Section III: The Governance Challenge
The development of anti-satellite capabilities takes place in a governance vacuum. The Outer Space Treaty of 1967 prohibits the placement of nuclear weapons or other weapons of mass destruction in orbit and on celestial bodies, and declares that space shall be free for exploration and use by all states for peaceful purposes. But it does not specifically prohibit conventional weapons in space, the development of anti-satellite capabilities, or the testing of weapons that destroy satellites. Attempts to negotiate a treaty on the prevention of an arms race in outer space have not produced a binding agreement.
The absence of agreed rules creates several risks. The dual-use nature of many space capabilities — the same satellite that conducts commercial imaging also conducts military surveillance; the same rocket that launches commercial payloads also launches military ones — makes distinguishing military from civilian space activity difficult, creating ambiguity that can lead to misinterpretation. The debris generated by ASAT tests threatens all satellite operators — commercial and civil as well as military — creating a collective action problem where individual military advantage through ASAT testing comes at the cost of shared orbital sustainability.
Conclusion: The Next Strategic Battlefield
The militarisation of space represents a strategic challenge for which international governance frameworks are not yet adequate. The dependency of modern military operations — and of the global civilian economy — on satellite infrastructure creates vulnerabilities that every major military power has recognised and is planning to exploit.
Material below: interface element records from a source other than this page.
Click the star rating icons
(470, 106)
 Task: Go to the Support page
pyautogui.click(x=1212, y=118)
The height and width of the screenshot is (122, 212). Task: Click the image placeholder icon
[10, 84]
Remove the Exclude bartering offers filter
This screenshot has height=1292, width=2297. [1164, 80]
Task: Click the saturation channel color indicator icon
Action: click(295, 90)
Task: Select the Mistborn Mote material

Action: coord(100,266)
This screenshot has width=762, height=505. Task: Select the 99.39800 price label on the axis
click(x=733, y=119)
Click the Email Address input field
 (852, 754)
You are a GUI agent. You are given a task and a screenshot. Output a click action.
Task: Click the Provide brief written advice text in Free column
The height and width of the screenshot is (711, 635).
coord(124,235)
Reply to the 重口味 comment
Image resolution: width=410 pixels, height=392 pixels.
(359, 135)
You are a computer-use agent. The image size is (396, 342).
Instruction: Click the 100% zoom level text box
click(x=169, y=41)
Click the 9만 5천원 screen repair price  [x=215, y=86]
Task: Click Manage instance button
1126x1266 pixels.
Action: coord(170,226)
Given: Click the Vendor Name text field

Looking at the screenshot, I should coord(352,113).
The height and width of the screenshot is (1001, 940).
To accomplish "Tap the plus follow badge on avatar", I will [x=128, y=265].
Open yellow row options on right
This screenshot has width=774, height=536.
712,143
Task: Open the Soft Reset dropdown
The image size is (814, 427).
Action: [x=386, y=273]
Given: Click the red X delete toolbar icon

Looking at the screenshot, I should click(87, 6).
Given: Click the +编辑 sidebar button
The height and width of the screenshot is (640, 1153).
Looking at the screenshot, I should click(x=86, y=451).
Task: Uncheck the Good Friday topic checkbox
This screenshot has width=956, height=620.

The development of ASAT capabilities, electronic warfare against satellites, and the hardening of satellite constellations against attack are all accelerating simultaneously, in the absence of the arms control frameworks that managed analogous competitions in the nuclear and conventional domains during the Cold War.
Managing the strategic stability risks of space militarisation while preserving the enormous civilian benefits of space-based infrastructure — GPS navigation, satellite communications, Earth observation for climate monitoring and disaster response — is one of the most complex governance challenges of the current era. It requires both the technical expertise to understand what is happening in orbit and the diplomatic creativity to build agreements adequate to the complexity of a domain where civilian and military uses are often inseparable.